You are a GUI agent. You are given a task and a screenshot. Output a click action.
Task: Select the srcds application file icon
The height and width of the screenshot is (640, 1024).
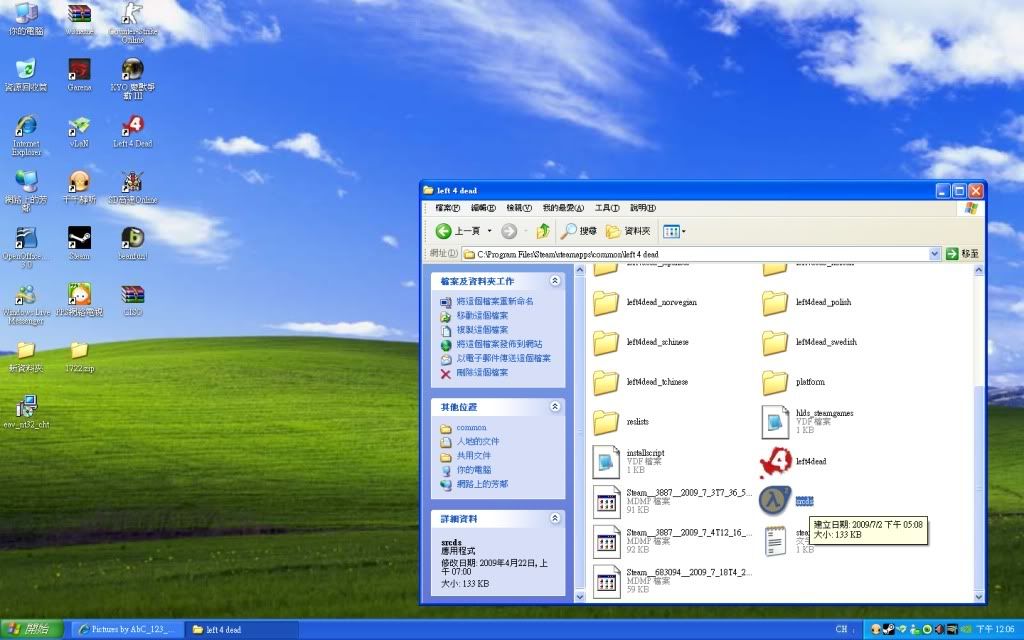774,500
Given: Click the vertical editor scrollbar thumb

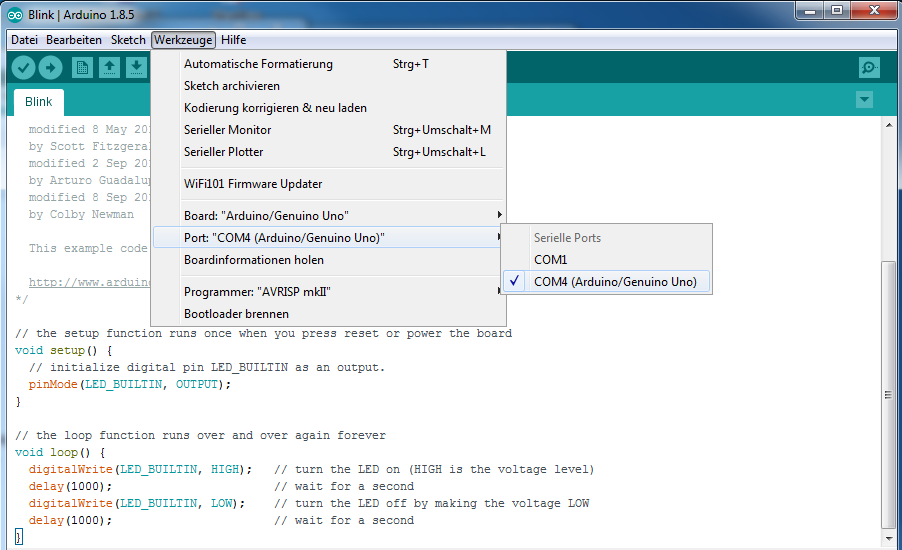Looking at the screenshot, I should pos(889,394).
▬▬▬▬▬▬
Your assignment -
Exactly the lines from the one with "Given: Click the" through the end of the entries above must be written out, and no pictures may be included.

Task answer -
Given: Click the vertical editor scrollbar thumb

Looking at the screenshot, I should pos(889,394).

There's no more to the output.